Kenway says he won’t be able to move forward without passage of the bill. The project has support from Gouldsboro town officials who like the idea of adding new revenue to the town’s tax base without adding emissions or pollution of any kind.
And in a state like Maine where business and residential consumers struggle to deal with the high cost of electricity, energy consultant George Wood says Gouldsboro Solar’s project would provide power to between 500 and 600 homes, at tremendous value over the next seven years.
“My preliminary analysis says it will cost rate payers about one quarter of one penny a kilowatt hour – or about $9 per year for the average Maine homeowner.”
Private companies aren’t the only ones looking to develop solar power in Maine. Tex Heuser is the planning director for the city of South Portland, where local officials hope to convert a large, capped landfill into a solar farm to benefit taxpayers.
“It’s a big piece of land that’s got grass growing on it and nothing is happening with it,” Heuser said, “and it would be perfect for a large solar array.”

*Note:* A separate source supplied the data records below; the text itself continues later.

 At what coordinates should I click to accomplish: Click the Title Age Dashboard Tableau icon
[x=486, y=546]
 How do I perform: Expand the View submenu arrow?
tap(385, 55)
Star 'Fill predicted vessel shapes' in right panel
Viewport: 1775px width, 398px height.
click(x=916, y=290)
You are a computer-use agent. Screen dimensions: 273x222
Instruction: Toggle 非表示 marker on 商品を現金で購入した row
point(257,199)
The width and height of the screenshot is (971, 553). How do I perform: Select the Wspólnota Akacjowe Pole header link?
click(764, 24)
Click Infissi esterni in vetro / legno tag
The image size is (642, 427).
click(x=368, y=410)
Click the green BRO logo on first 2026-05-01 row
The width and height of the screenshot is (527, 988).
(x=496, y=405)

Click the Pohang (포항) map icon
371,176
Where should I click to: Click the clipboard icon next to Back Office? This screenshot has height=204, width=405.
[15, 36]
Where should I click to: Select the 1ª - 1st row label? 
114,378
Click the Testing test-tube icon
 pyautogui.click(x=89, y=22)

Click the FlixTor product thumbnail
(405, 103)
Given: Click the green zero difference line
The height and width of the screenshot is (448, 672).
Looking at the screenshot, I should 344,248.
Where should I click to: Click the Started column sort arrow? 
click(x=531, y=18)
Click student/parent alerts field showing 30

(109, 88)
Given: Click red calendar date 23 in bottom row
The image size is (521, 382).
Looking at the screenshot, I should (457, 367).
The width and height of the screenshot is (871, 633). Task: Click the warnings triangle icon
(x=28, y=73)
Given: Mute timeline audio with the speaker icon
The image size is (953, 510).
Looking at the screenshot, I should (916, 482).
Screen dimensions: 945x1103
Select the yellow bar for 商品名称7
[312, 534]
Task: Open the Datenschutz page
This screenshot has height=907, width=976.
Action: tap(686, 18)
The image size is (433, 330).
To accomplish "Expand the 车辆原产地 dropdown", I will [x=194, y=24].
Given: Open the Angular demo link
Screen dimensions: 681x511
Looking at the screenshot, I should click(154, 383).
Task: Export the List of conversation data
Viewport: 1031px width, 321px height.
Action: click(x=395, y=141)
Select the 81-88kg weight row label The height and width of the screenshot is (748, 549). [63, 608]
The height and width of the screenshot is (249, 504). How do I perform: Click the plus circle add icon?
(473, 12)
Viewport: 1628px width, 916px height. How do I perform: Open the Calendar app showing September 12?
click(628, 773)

But Heuser says the city has struggled with economic barriers and other limitations that make municipal solar difficult. Supporters say if LD 1263 were adopted it would allow homes, businesses and others to earn additional revenue in the form of solar credits, making solar investment even more desirable.
Last year, despite strong bipartisan support, Gov. Paul LePage vetoed a bill to expand solar power. In his veto message the governor said he objected to putting solar “above other solutions that have proven to be more cost-effective.”